At first it may seem incongruous: a Black poet’s scathing indictment of racism in contemporary America set in a Shakespearean sonnet, a poetic form more than four centuries old. But “The White House” is in fact a very carefully sculpted Shakespearean sonnet: 14 lines, three quatrains and a concluding couplet, rhyming ABAB CDCD EFEF GG. It might seem that the incandescent rage of Black America, voiced through the speaker, would dispense with any conformity to such an inherited (and very white) form. Indeed, if poetry is language set to music, the musical forms of the Harlem Renaissance, the explosion for instance in the uninhibited spontaneities of new jazz, would suggest the time had come for Black poets to set form itself free.
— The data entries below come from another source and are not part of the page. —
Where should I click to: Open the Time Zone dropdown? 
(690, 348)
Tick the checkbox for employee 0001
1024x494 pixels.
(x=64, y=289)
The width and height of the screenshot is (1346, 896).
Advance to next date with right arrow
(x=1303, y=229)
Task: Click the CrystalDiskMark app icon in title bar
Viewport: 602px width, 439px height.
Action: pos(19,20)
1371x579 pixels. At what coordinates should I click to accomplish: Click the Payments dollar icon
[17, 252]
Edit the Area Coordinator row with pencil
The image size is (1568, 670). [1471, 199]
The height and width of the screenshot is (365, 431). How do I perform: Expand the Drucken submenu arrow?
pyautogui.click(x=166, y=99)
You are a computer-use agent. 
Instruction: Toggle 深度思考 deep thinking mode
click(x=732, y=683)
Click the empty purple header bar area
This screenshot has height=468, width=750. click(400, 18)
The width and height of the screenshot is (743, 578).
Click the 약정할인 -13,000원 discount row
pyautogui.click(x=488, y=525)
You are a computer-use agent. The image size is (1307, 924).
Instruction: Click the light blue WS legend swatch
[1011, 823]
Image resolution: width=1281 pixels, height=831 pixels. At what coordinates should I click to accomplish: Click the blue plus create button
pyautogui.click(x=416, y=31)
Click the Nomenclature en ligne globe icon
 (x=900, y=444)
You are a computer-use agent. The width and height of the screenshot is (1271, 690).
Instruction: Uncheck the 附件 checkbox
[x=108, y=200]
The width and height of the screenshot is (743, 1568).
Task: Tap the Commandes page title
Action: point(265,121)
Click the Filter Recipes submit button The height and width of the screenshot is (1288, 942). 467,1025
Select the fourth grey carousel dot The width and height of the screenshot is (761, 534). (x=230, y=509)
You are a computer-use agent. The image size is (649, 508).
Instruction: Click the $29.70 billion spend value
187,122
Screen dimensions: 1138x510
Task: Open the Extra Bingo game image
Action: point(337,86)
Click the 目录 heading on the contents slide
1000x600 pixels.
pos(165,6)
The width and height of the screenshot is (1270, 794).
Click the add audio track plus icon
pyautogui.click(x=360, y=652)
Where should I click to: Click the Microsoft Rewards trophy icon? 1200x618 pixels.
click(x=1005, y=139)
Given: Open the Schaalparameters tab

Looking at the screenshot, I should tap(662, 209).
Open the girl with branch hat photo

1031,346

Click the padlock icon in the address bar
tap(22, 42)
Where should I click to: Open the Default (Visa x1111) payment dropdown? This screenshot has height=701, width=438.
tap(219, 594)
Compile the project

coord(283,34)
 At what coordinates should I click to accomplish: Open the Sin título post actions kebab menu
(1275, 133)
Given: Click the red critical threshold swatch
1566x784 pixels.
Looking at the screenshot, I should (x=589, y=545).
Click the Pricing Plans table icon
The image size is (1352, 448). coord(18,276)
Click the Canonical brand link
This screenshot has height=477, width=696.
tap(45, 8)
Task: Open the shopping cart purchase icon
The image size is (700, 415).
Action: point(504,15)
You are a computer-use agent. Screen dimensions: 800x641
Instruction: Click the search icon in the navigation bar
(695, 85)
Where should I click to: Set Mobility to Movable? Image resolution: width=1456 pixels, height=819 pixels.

Yet that incongruity is at the very heart of McKay’s dilemma. After all, in this poem the speaker is not entirely sure what to do with his anger. Hence the sonnet is a perfect vehicle for reflecting that thematic argument. At the thematic heart of the Shakespearean sonnet is always a dramatic sense of conflict, a playing out of a complicated dynamic—the poet uses the sonnet form to explore difficult, emotional tensions: love versus unrequited love; love versus carnal lust; beauty versus time’s passage; love versus selfishness; the heart versus the head.